### EXERCISE
In how many lines of the listing below does "link" appear? Give only the figure.
:: SOURCE INFORMATION
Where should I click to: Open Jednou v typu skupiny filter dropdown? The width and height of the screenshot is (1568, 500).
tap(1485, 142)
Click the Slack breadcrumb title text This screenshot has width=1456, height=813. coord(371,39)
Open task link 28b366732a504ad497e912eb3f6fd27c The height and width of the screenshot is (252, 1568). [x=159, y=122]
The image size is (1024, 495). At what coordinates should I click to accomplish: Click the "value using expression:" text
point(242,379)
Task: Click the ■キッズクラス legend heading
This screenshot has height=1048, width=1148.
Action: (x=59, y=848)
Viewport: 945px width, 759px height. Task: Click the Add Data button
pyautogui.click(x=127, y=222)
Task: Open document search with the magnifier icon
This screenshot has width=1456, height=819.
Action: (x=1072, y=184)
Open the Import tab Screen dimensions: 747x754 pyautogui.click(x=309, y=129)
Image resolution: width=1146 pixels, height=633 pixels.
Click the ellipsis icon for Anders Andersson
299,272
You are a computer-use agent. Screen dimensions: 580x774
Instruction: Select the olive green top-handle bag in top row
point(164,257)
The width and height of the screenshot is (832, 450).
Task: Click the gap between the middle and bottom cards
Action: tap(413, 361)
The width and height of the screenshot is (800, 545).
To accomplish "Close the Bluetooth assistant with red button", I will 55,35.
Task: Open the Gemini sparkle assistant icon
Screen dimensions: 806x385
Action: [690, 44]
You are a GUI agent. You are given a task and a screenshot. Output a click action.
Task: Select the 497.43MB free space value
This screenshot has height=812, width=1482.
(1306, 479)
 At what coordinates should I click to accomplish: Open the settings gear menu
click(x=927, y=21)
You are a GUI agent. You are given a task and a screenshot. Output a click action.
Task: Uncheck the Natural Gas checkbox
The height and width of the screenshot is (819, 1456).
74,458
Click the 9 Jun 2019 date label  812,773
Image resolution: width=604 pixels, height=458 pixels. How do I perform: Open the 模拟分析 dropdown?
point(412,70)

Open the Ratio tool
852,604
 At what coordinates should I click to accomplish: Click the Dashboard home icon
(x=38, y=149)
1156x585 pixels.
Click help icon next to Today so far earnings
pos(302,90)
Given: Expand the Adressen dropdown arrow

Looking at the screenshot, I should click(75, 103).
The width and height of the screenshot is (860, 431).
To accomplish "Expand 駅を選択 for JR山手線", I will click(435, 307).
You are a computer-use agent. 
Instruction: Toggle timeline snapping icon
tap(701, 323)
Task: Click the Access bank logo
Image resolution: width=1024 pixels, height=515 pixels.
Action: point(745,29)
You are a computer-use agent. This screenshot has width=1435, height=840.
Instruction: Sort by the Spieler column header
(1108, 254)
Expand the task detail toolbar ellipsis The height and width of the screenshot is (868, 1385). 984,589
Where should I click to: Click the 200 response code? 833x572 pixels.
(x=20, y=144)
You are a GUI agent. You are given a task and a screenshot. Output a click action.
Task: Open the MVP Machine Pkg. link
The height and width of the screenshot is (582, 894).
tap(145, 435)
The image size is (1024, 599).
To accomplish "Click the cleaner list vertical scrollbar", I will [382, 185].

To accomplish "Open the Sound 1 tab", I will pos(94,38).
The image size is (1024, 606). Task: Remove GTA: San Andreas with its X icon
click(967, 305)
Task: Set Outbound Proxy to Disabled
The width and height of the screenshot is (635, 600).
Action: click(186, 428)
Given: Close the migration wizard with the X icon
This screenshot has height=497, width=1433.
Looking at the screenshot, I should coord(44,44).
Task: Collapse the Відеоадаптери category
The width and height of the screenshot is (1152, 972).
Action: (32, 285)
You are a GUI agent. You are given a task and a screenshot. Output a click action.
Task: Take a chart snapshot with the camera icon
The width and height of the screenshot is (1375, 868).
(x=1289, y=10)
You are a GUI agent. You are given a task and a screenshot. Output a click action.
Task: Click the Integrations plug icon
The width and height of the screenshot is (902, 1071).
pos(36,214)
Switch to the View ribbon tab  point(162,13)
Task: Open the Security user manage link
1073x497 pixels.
::::
### ANSWER TO THIS TASK
3